Brian's finish time was 22:05:08, a mind-boggling 5th place against unbelievable competition. I am in awe that I ever get to run with this badass, much less help him conquer these insane goals. Or, crush them, being his original goal was sub-24 when he signed up, then increased to sub-23 by the time it came. And here he is at 22:05. I can't even fathom how he does this, but I am grateful he lets me help!

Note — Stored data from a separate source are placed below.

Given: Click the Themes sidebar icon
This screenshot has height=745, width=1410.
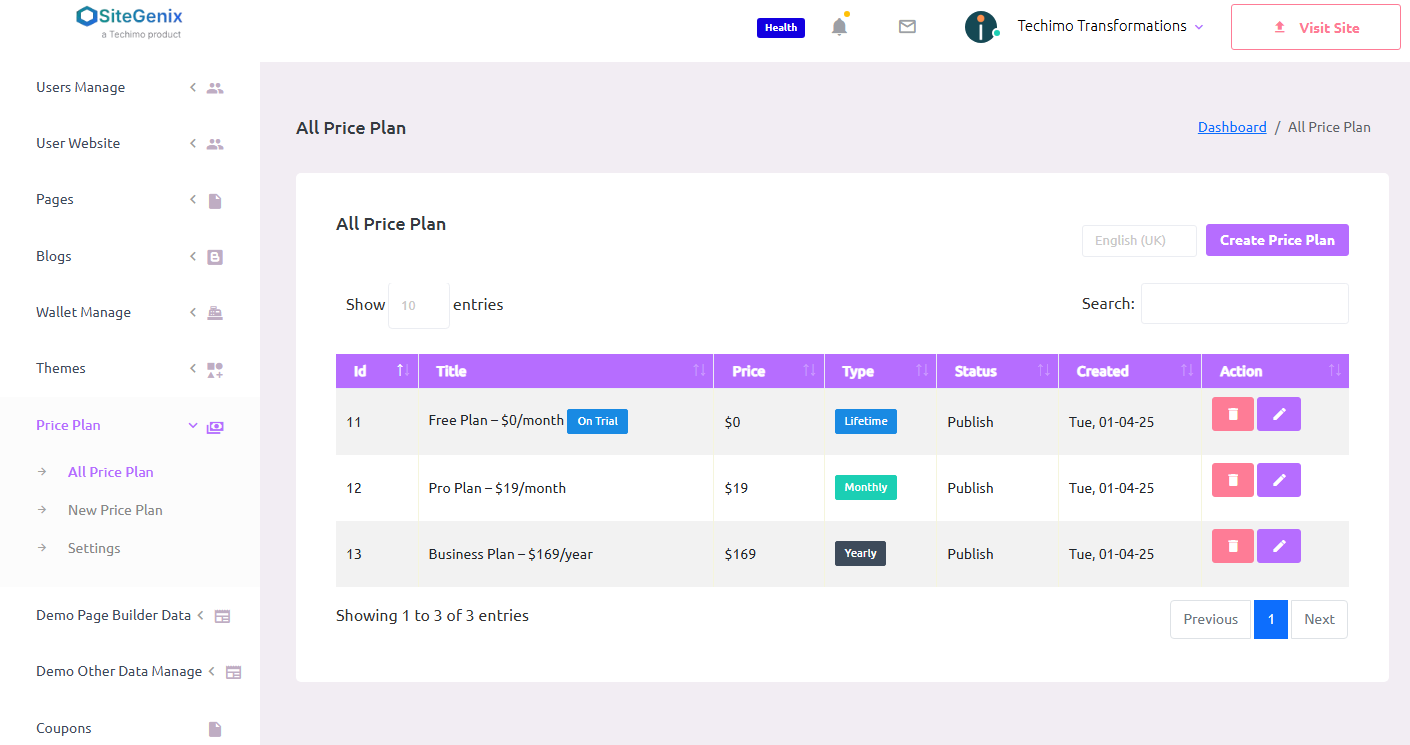Looking at the screenshot, I should click(215, 369).
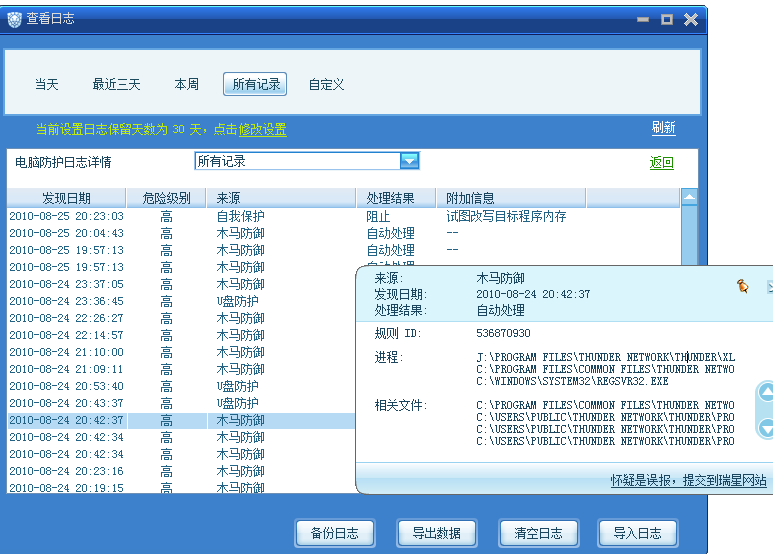The width and height of the screenshot is (773, 554).
Task: Open the 所有记录 filter dropdown
Action: pos(408,161)
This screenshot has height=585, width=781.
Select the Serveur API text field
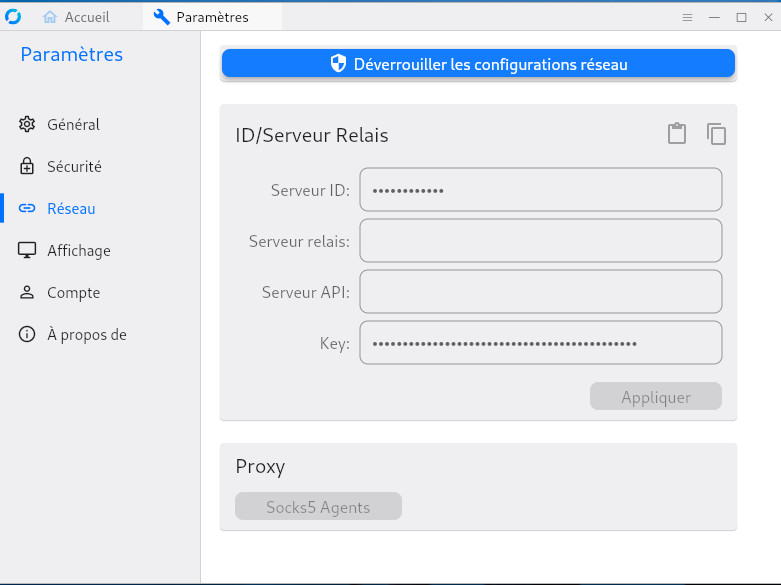coord(540,292)
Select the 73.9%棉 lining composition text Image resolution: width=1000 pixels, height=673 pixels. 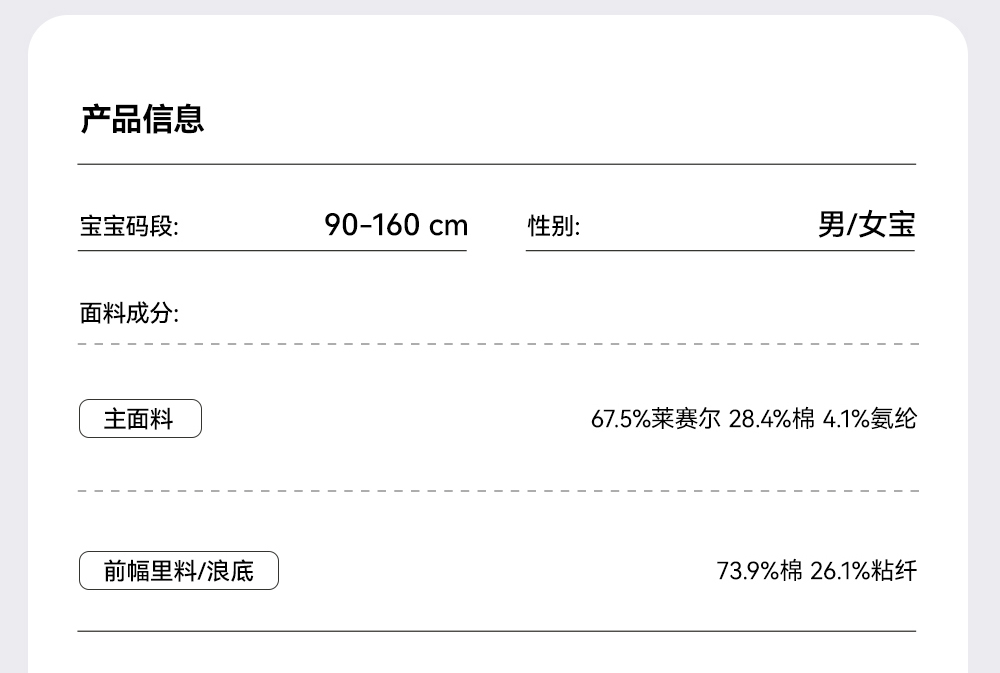(759, 571)
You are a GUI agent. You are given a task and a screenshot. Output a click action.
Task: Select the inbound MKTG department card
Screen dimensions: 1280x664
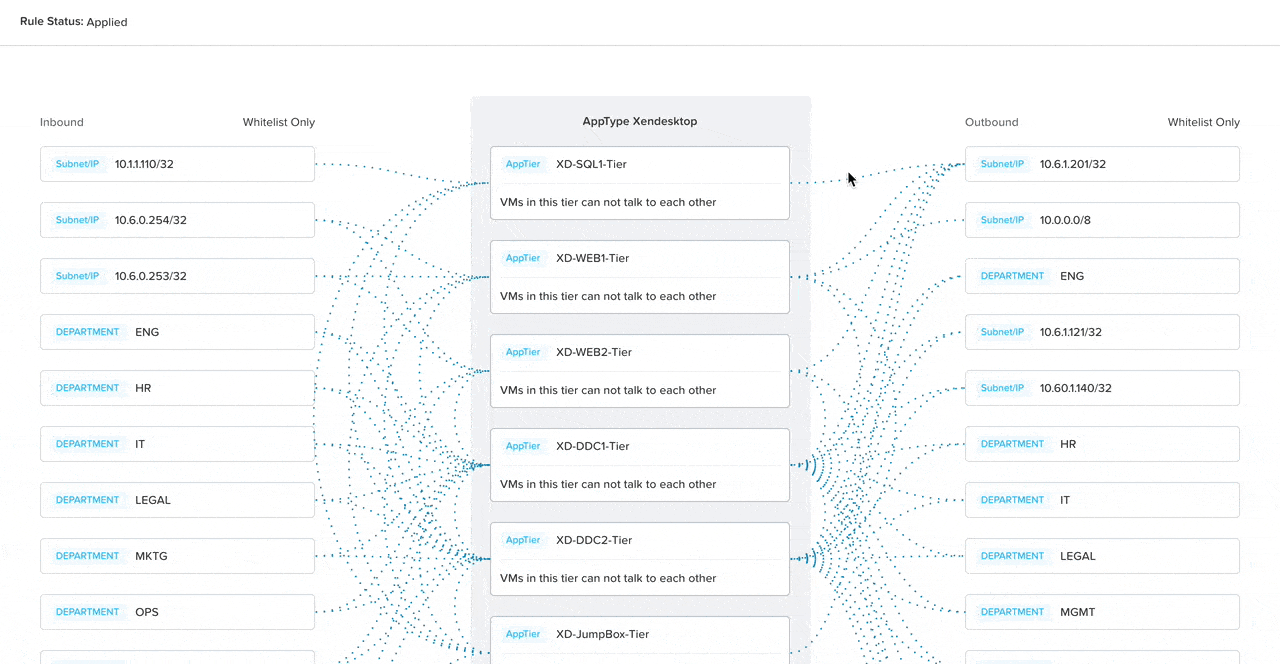pyautogui.click(x=177, y=556)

I do this because I need this.



I spent 7am Friday to 2pm Saturday in the woods. I soaked up the sound of running river water each of the dozen times I crossed the bridge. I contemplated the height of the ridges in awe, with jealousy of the runners who climbed them & experienced the views from the top. I enjoyed the crunch of leaves underfoot, especially if it meant a runner was cruising up to be greeted. I thanked a tree whose branch saved me as I slipped in the mud on a trek to 2/3. I watched the sun paint the sky as it sank. I took in the smoky bonfire smells and felt the glorious HEAT. I stared up at the stars SO MANY TIMES, both silently still & soaking, but also searching for constellations with Todd at AS 2/3. I greeted, literally out loud, the fat half-moon as it rose, and sent it my love on a trek to 1/4 with it guiding my way. (Doesn't everyone talk to the moon?) I stopped and listened to amazingly loud frogs, wondering whether they were happy with the chilly night. I watched the fog move in, in awe of the speedy fast beads of moisture flying through the light of my headlamp as I stood on the bridge over the river. I marveled at the sparkly morning frost everywhere, even on the jackets of the runners. I happily watched the sun lighten the sky and asked it to please burn off the mist and warm us all up, especially my cold feet, but not so much to make the runners overheat. (Doesn't everyone talk to the sun?) I lounged in the abundant sunshine of Saturday morning like a kitty cat, enjoying the race atmosphere without making any effort for a couple hours. This kind of deep, extended immersion in nature is magic for this girl's brain. I didn't think, even for a second, about work or emails or much of anything from my "regular" life. I didn't miss Facebook (other than wishing I could see comments to relay to Brian if he should need them), or even my own bed. I was FILLED UP TO OVERFLOWING by all of that nature.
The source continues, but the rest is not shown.